- What is being asked -
Count the lines of the data below that contain the string "coordinates", treating uppercase and lowercase as distinct. Reply with the number only.

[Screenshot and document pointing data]
----
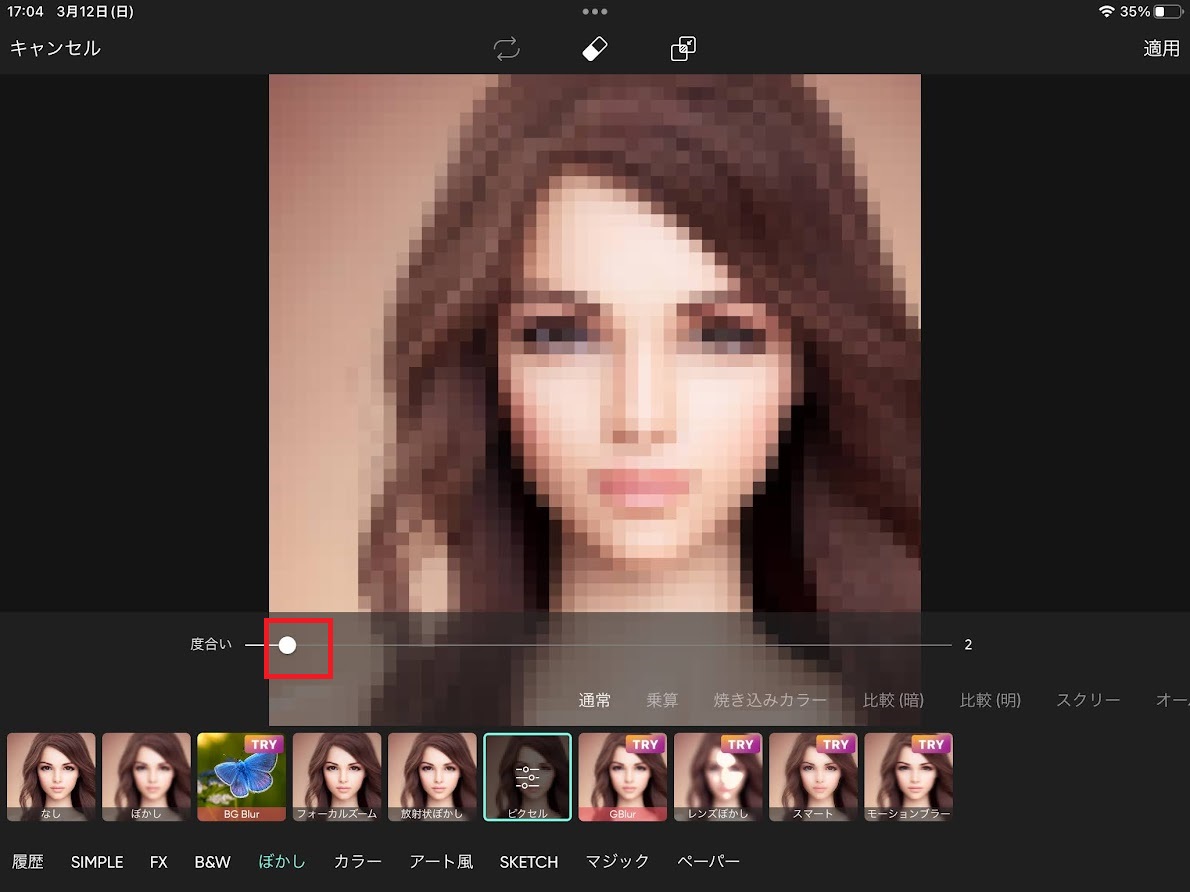Choose the ぼかし effect thumbnail
1190x892 pixels.
click(x=146, y=777)
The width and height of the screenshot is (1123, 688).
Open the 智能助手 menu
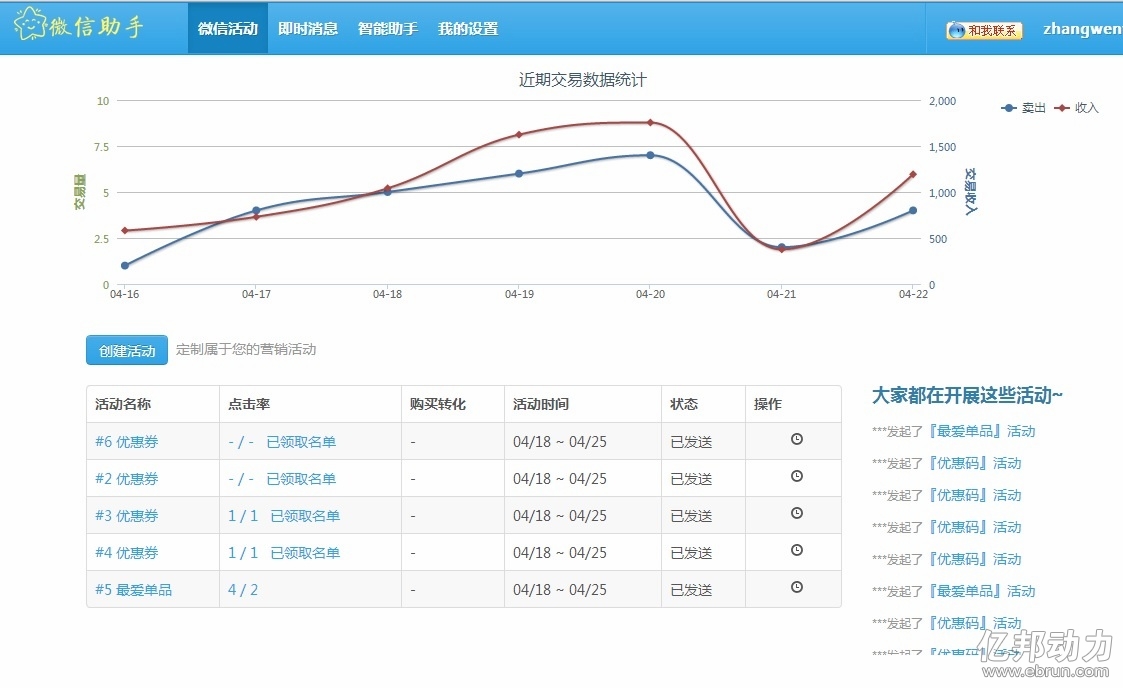(387, 29)
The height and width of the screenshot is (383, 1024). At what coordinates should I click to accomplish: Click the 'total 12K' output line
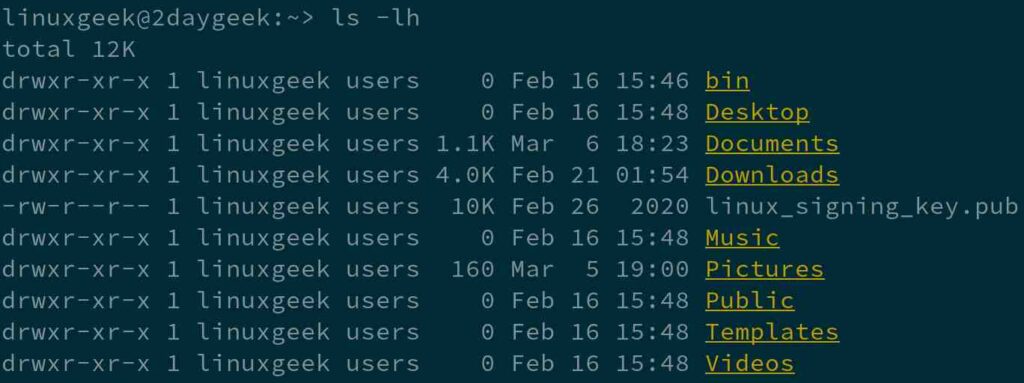coord(68,50)
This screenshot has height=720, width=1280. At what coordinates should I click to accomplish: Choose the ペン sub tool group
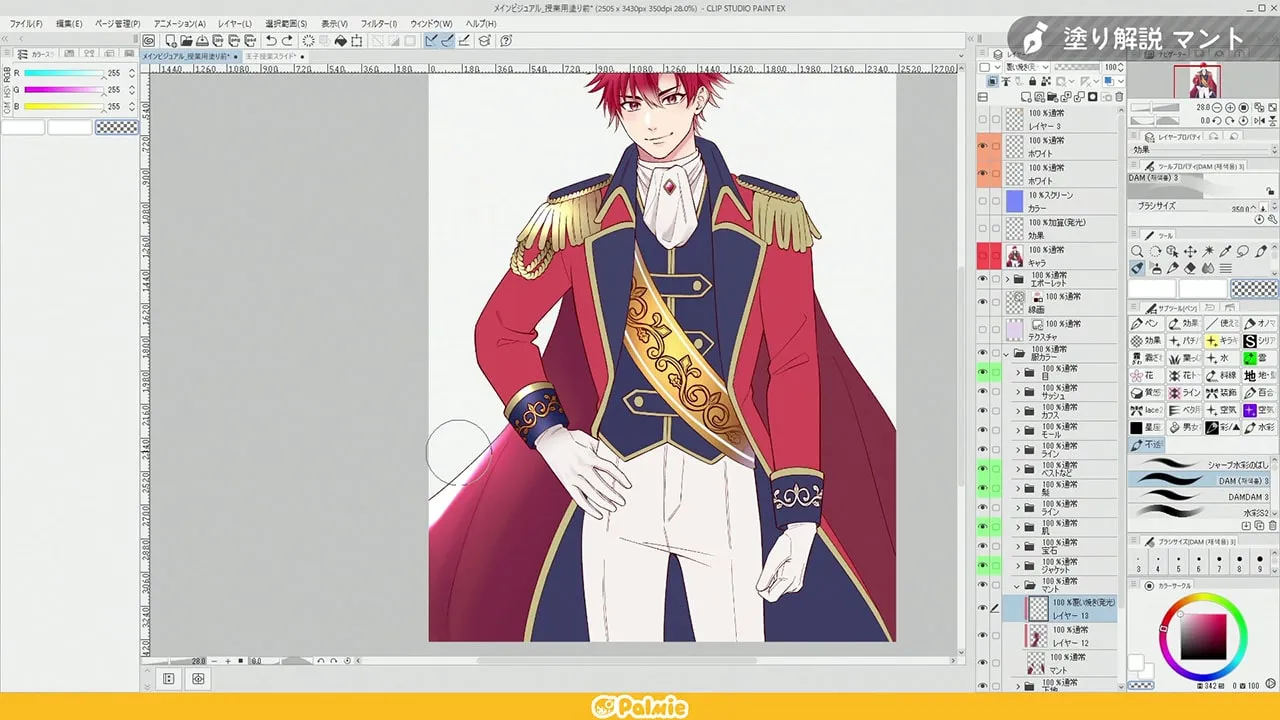point(1143,324)
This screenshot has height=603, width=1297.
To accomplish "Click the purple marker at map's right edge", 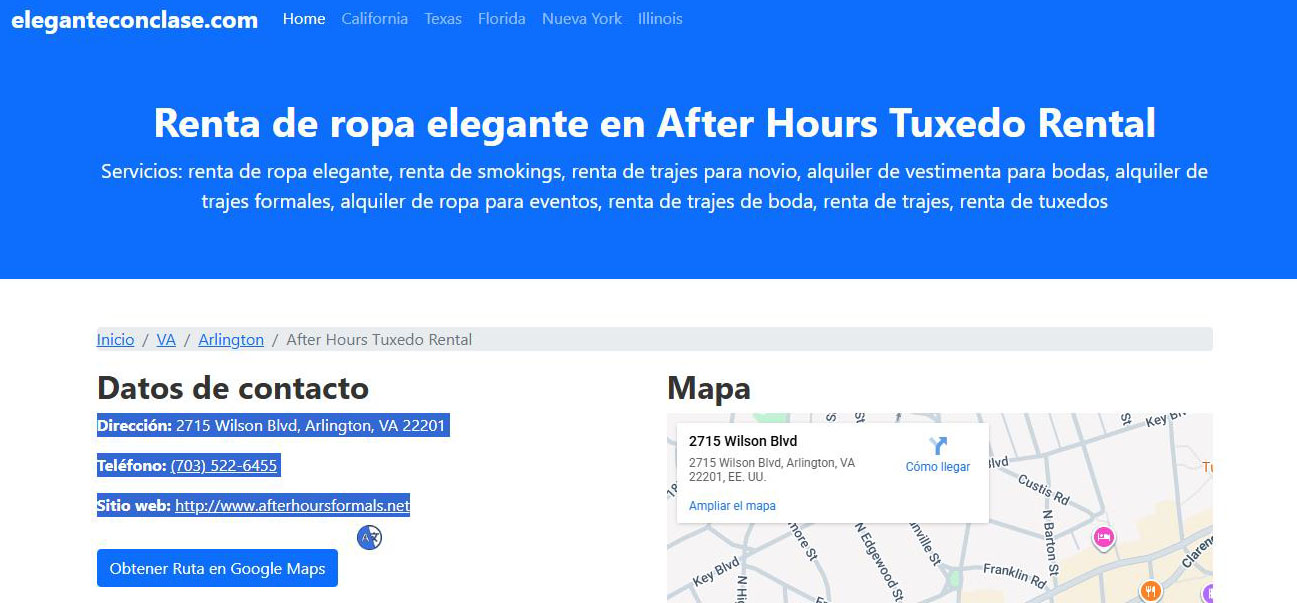I will (x=1208, y=593).
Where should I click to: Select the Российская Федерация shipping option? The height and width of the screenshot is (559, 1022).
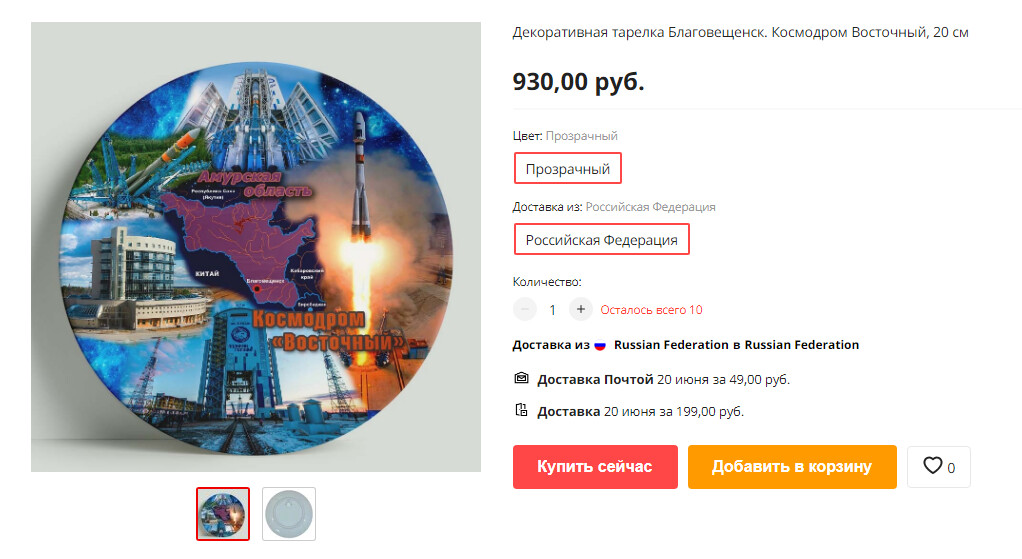pos(602,240)

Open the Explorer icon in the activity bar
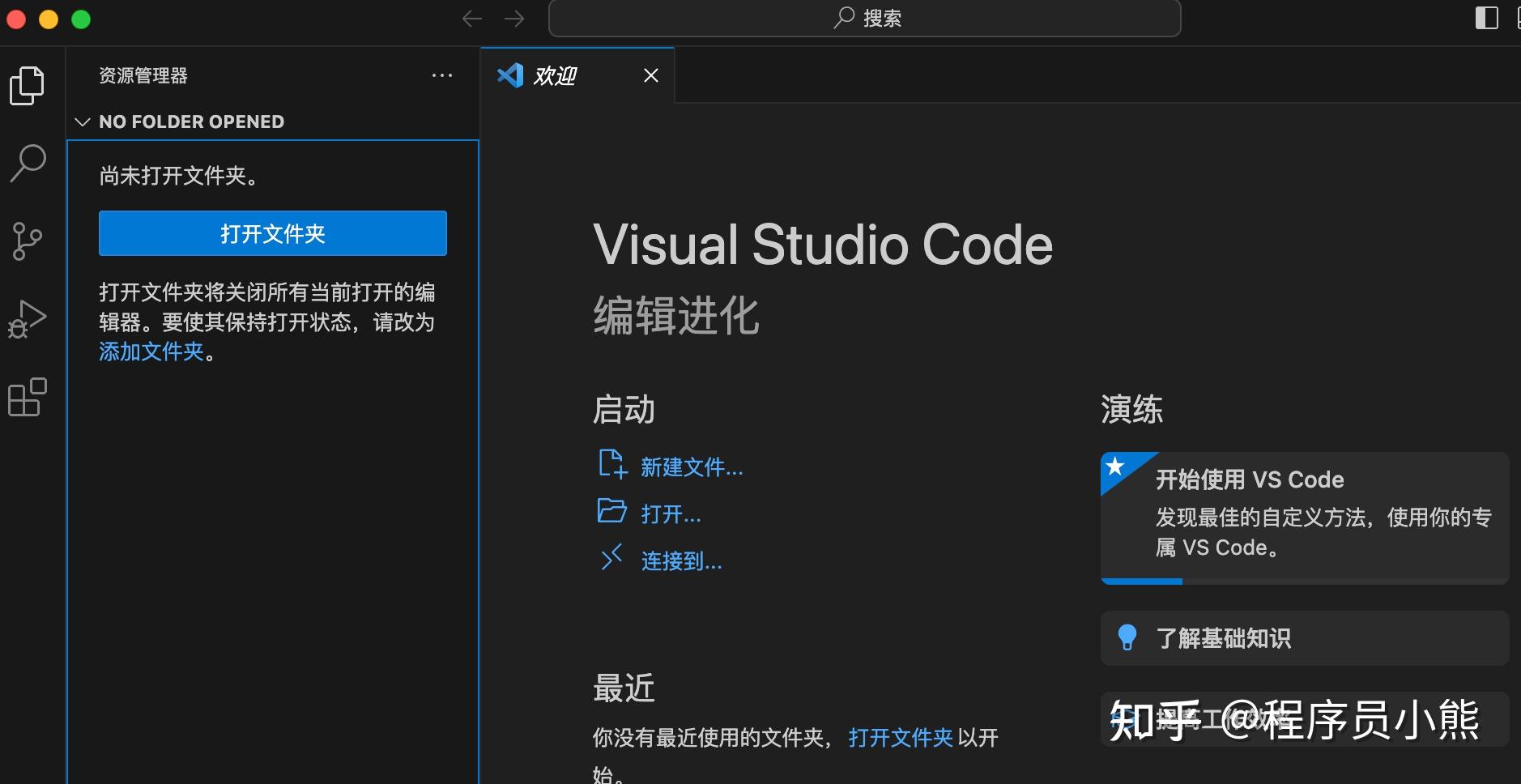point(27,84)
----
- Task answer -
2